Is there a mechanical distinction defined in the rules here? I can find the rules around "reveal" but don't see anything talking about "looking at."
For instance, if one were to play an Iuchi Wayfinder and use it's reaction to look at a face-down province, does that province remain revealed or do you simply gain the knowledge of what it is and put it back face down?
"Look at" vs "Reveal"
Revealing is public, 'looking at' is not. Iuchi Wayfinder does not change the game state; you look at the province and then you put it back exactly as was.
3 hours ago, InquisitorM said:Revealing is public, 'looking at' is not. Iuchi Wayfinder does not change the game state; you look at the province and then you put it back exactly as was.
Minor quibble or possibly a misunderstanding on my part. If "look at" doesn't change the game state, that would mean you can't use Iuchi Wayfinder's ability, since it's not making any change to the game state. From the rules reference, "An ability cannot initiate (and therefore its costs cannot be paid) if its effect on its own does not have the potential to change the game state."
Since it looks like you should be able to use that ability, I'd have to conclude that looking at a card is a change in the game state. I couldn't find any references in the rules either way on that specifically, but it looks like it must be true in order to use the Wayfinder's ability.

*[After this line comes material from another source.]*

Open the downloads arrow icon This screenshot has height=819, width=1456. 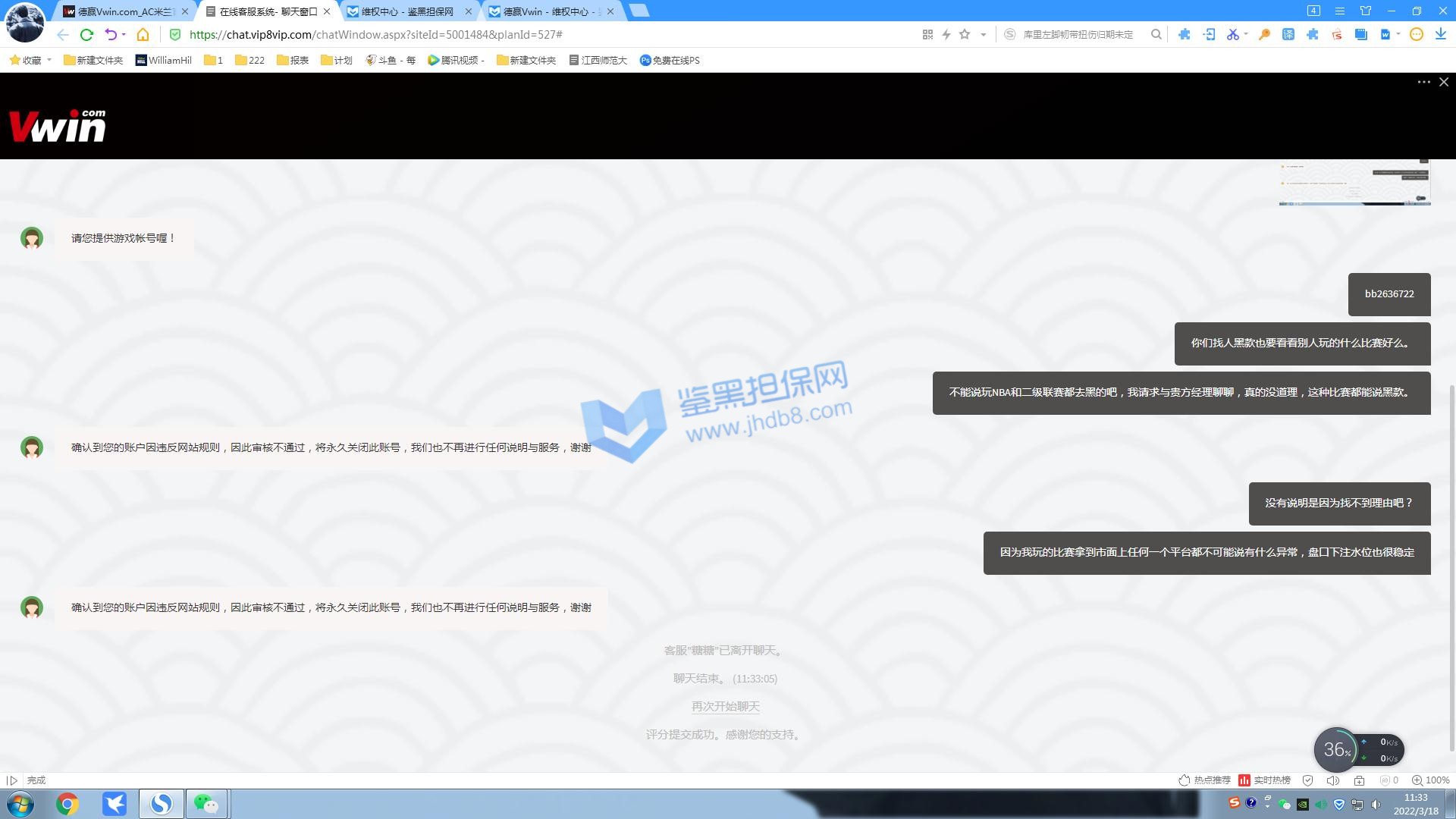pos(1440,35)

Right idea, but flawed reasoning. The justification of 'it should work so the rule can't be that' isn't valid. Sometimes the rules just have holes in them. According to the rules as currently written, neither Iuchi Wayfinder nor Meek Informant's abilities cause a game state change and thus cannot be played. This is not a failure of correctly interpret the rules; this is a problem with the rules.
In this case, I don't think anyone thinks you can't actually play Iuchi Wayfinder's ability, so there isn't really an issue.

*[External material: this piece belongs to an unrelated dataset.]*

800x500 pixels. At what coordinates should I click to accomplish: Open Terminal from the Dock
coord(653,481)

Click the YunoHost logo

Isn't playing the character changing the game state?
2 minutes ago, Silverfox13 said:Isn't playing the character changing the game state?
Yes, but we're discussing using his reaction, which is separate from playing the character (unless it had the forced keyword, of course.)
I don't think it's an oversight per se. If all five provinces were revealed before playing the Wayfinder, then there would be nothing to look at and you couldn't use the reaction. Ergo, looking at a face-down province is considered a change in the game state.
19 minutes ago, Swordbreaker said:I don't think it's an oversight per se. If all five provinces were revealed before playing the Wayfinder, then there would be nothing to look at and you couldn't use the reaction. Ergo, looking at a face-down province is considered a change in the game state.
What game state has changed when you look at a face down province? You haven't revealed the province, as it is face down.
Also, technically, the only requirement to trigger the ability is playing the character: " Reaction: After this character enters play – look at a facedown province." You aren't required to 'choose a facedown province', so you could use the ability despite there being no facedown provinces.
I agree its a flaw in the rules. It is an ability that does nothing to the game state.
19 minutes ago, Mirith said:What game state has changed when you look at a face down province? You haven't revealed the province, as it is face down.
Also, technically, the only requirement to trigger the ability is playing the character: " Reaction: After this character enters play – look at a facedown province." You aren't required to 'choose a facedown province', so you could use the ability despite there being no facedown provinces.
I agree its a flaw in the rules. It is an ability that does nothing to the game state.
You can't look at a facedown province if none exist.
Change of the game state would be "I know what that province is now."
Also, 'game state' technically has no definition...
At best, the way Tyler described it, it was very vague.
The difference between "look at" and "reveal" is in who gets to look: only the player controlling the effect or all players. And gaining previously unavailable information (even temporarily) is a change of game state.
I know what common sense would dictate, and if that's the way it needs to be played then so be it.
I was really more curious if "look at" was actually defined in the rules anywhere (as "reveal" is).